Mutated fruit flies treated with EGCG (right) move better and preserve substantial amount of brain neurons compared to those without treatment (centre); the normal flies (left) are controls


Assoc Prof Lim (left) and Dr Ng jointly led the study that found the protective green tea component against Parkinson's disease
Green tea could help stave off Parkinson's disease, a Singapore study found. The work by the Department of Physiology at the NUS Yong Loo Lin School of Medicine and the National Neuroscience Institute discovered that a component of green tea - epigallocatechin gallate (EGCG) - can protect against Parkinson's disease, the second most common neurodegenerative disorder in the world after Alzheimer's disease. The report was recently published in The Journal of Neuroscience.

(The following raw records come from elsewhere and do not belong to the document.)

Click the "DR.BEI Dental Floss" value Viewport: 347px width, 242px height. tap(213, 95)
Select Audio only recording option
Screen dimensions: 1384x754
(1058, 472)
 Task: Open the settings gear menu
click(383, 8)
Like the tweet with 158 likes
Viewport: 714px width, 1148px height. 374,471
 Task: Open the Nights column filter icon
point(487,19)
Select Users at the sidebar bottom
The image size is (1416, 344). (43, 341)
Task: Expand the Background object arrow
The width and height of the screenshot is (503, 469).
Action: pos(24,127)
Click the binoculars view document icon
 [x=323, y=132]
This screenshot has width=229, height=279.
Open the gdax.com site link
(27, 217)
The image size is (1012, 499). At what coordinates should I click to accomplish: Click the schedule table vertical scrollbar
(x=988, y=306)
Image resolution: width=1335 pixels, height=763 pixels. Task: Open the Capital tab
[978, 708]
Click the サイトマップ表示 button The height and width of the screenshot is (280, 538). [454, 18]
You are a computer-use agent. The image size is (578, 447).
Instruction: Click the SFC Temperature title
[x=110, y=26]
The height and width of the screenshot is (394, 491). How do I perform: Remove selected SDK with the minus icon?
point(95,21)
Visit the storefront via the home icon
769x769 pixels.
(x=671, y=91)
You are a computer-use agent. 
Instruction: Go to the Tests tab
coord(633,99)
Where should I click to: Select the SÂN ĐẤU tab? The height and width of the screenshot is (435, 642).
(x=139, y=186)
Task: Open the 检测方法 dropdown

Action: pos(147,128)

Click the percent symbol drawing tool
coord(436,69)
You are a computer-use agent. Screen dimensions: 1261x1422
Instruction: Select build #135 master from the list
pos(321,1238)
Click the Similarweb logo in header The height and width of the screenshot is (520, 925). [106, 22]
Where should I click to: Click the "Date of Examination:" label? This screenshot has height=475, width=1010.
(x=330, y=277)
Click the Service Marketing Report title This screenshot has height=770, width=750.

Experimenting on fruit flies carrying mutated genes known to be involved in Parkinson's disease, those specimens treated with EGCG were able to move better and preserve a substantial amount of their brain neurons. The investigation determined that the compound activated the protein AMP kinase, preventing brain cells from dying under conditions of stress.

Associate Professor Lim Kah Leong from the Department of Physiology who co-led the study noted that the benefits of drinking green tea have been reported before. His team discovered something more potent, which may pave the way to developing medications based on AMP kinase activation. This can potentially provide faster and more tangible results for Parkinson's patients than imbibing green tea.

Currently no cure exists for Parkinson's disease but drugs are available to improve its symptoms.

Dr Ng Chee Hoe, Associate Research Scientist at the National Neuroscience Institute, jointly led the study. Researchers from institutions such as the Duke-NUS Graduate Medical School Singapore and Temasek Life Sciences Laboratories also participated in the work.

Moving forward, the multi-institutional team is investigating the effectiveness of AMP kinase on both mammalian models and human neurons generated from the skin cells of Parkinson's patients. The cell line is produced using new stem cell technology pioneered by Professor Shinya Yamanaka, co-winner of the 2012 Nobel Prize in Physiology or Medicine.